Arrange the stretch from the line containing "Viewport: 1471px width, 798px height." through the line containing "will pyautogui.click(x=189, y=32)." as a numbered list, leaving out any blank lines.

[start PROVIDED INFORMATION]

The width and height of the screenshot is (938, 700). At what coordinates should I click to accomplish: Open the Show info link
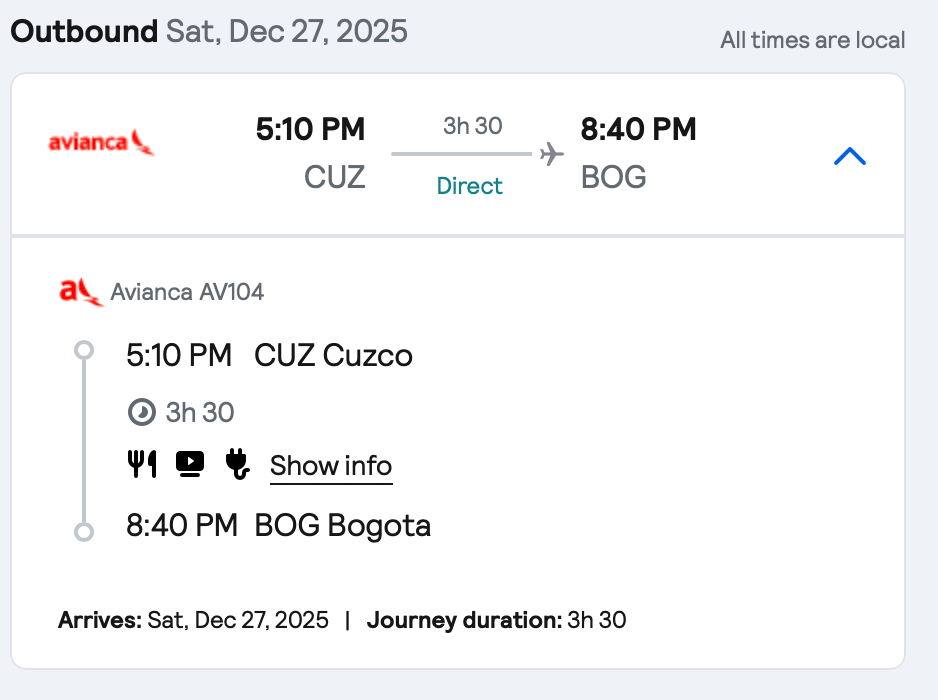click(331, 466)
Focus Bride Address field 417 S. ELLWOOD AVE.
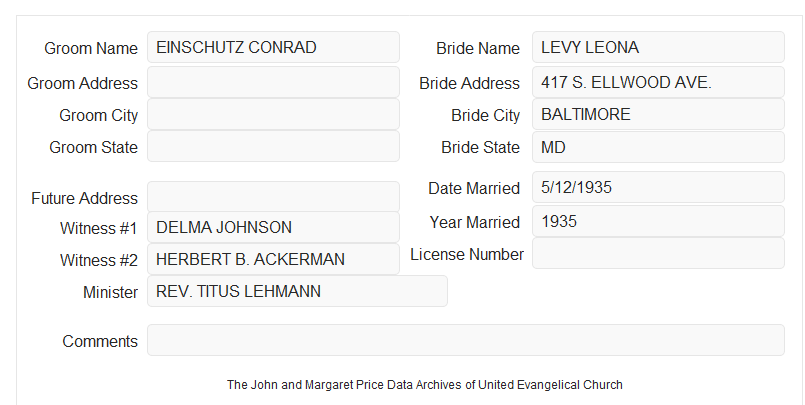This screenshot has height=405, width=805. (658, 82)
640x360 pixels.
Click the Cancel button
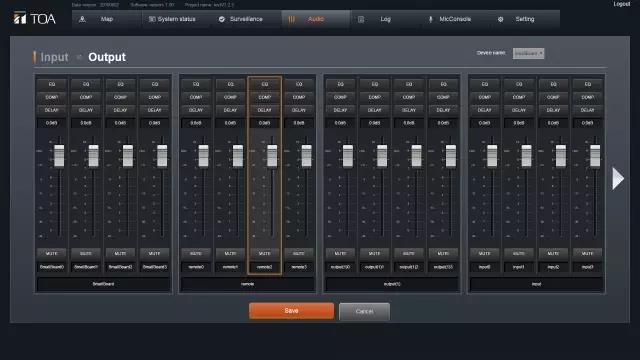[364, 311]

[end PROVIDED INFORMATION]
[start PROVIDED INFORMATION]

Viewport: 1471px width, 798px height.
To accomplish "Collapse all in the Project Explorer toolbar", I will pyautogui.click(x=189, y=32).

[end PROVIDED INFORMATION]

RESULT FOR THIS TASK -
1. Viewport: 1471px width, 798px height.
2. To accomplish "Collapse all in the Project Explorer toolbar", I will pyautogui.click(x=189, y=32).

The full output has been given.